As noted previously, the gross indicator values only provide a single snapshot of an institution’s performance. To deconstruct this, Fig. 2 illustrates the indicator values by collaboration group type (data for all institutions is in Supplementary Table 2). As research becomes more collaborative the indicator value invariably increases. This is particularly noticeable for the Standard and Fractional indicators—domestic single articles have the lowest value; international quadrilateral-plus articles have the highest value. In fact, quadrilateral-plus articles provide the highest values for all institutions over all years bar one (2011 for the University of Tartu where international trilateral is the best performing group). For Standard CNCI, quadrilateral-plus values are generally ~ 2–3 times greater than the other collaborative groups and show greater variance over the ten years.

Fig. 2
figure 2

Standard, Collab, and Fractional CNCI for six sample institutions broken down by collaboration type (dom_single: domestic single, dom_multi: domestic multi-institutional, int_bilat: international bilateral, int_trilat: international trilateral, int_quad+: international quadrilateral-plus)

The collaboration normalising ‘adjustment’ of Collab-CNCI is clear: values for international quadrilateral-plus articles are suppressed resulting in net CNCI values comparable to the other collaboration groups (which are also suppressed in terms of credit or value). King Saud University, for example, has all international quadrilateral-plus articles above world average by the Standard and Fractional indicators, but this is only the case for 2016 to 2018 when considering Collab-CNCI.

For Collab-CNCI, unlike the other two indicators, greater collaboration does not necessarily relate to higher index values because of the like-for-like normalisation within collaboration groups. In fact, all institutions show crossovers between the different collaboration groups. For example, domestic single articles were the best performing group for the University of Malaya in 2011 and 2013, though its more recent performance has rapidly declined. International trilateral articles were the best performing for Tsing Hua University in 2011, 2013 and 2014; international quadrilateral-plus was not the best performing group for UC San Diego until 2012. Indeed, domestic single articles regularly outperform articles with greater institutional collaboration (e.g., University of Copenhagen, where domestic single articles are either the second or third best performing group in any year within the period).

There are broadly similar trend profiles between the three indicators for a given institution, despite the suppression. There are, however, some exceptions. For example, the value of Fractional CNCI for University of Tartu in 2012 spiked above five times world average, while both Standard and Collab CNCI values followed their respective trends with values around 4 and 1.5, respectively.

The deconstruction by collaboration type highlights the changes in article output over the period.
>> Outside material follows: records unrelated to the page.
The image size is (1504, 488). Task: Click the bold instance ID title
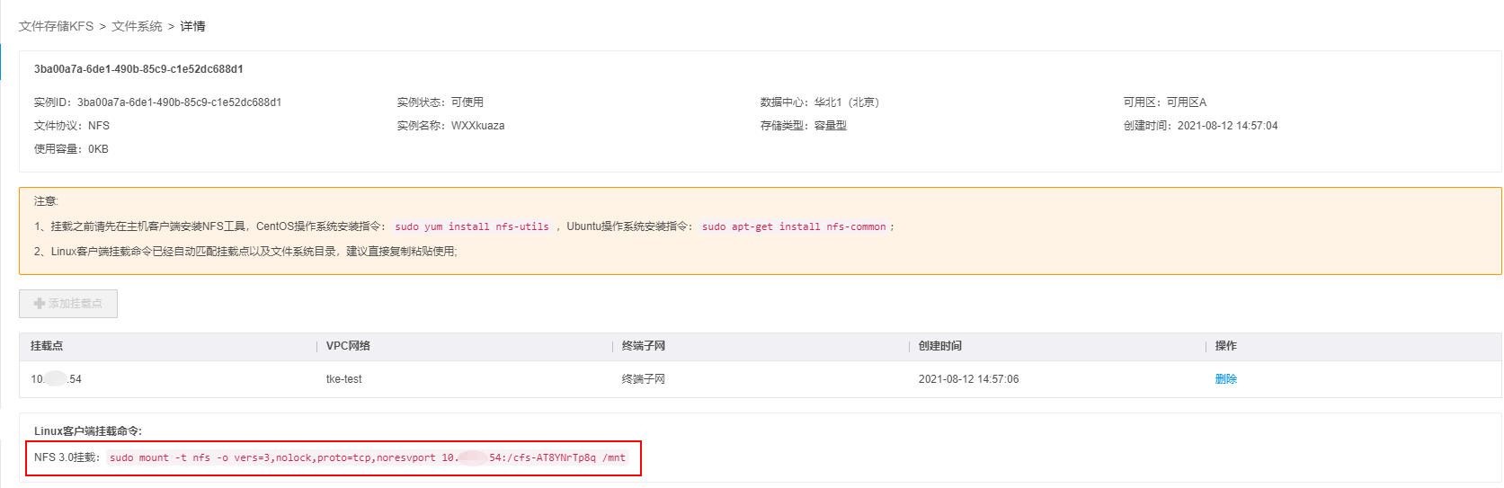[x=138, y=69]

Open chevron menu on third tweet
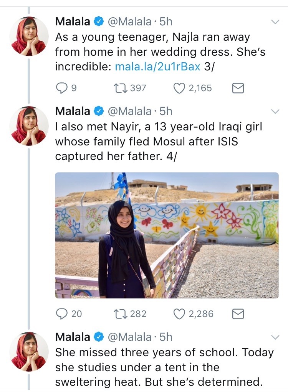[275, 337]
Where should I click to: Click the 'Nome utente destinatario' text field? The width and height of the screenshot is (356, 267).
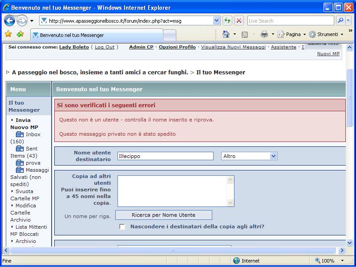165,156
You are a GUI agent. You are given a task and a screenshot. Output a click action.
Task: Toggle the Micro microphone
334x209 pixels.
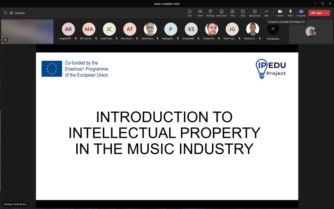click(x=290, y=13)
While the CNCI indicator values (both overall and by collaboration type) remain stable, the frequency of internationally collaborative articles continuously increases over the period (Fig. 3). King Saud University dramatically increased its proportion of internationally collaborative output between 2009 and 2011 from ~ 45 to ~ 70%, increasing again to ~ 80% in 2016. This institution remains the most internationally collaborative of those highlighted here while others typically show a more gradual increase in international collaboration.

Fig. 3
figure 3

Article (absolute and percentage) output by collaboration type and international collaboration percentage. (dom_single: domestic single, dom_multi: domestic multi-institutional, int_bilat: international bilateral, int_trilat: international trilateral, int_quad+: international quadrilateral-plus)

Conversely, domestic single output decreases in percentage share for all institutions. Tsing Hua University, University of Malaya, and King Saud University saw domestic single output halved; University of Copenhagen and University of Tartu almost halved. Domestic multilateral output has remained relatively stable for University of Copenhagen and University of Malaya, while decreasing ~ 20% for UC San Diego (64% to 52%), and almost 50% for University of Tartu and King Saud University. Tsing Hua University is the only institution to see an increase in domestic multi-institutional output (37% to 43%). Arguably, international bilateral output has remained the most stable with only incremental changes (King Saud University bilateral output increased ~ 40% between 2009 and 2011 but has remained relatively stable since). International trilateral trends vary substantially: King Saud University output doubled; University of Copenhagen remained constant; while Tsing Hua University and UC San Diego growth matched that of their international quadrilateral-plus articles. Increases in the quadrilateral-plus group have been most significant in some cases (University of Tartu has almost tripled quadrilateral-plus output; University of Malaya output increased over four-fold).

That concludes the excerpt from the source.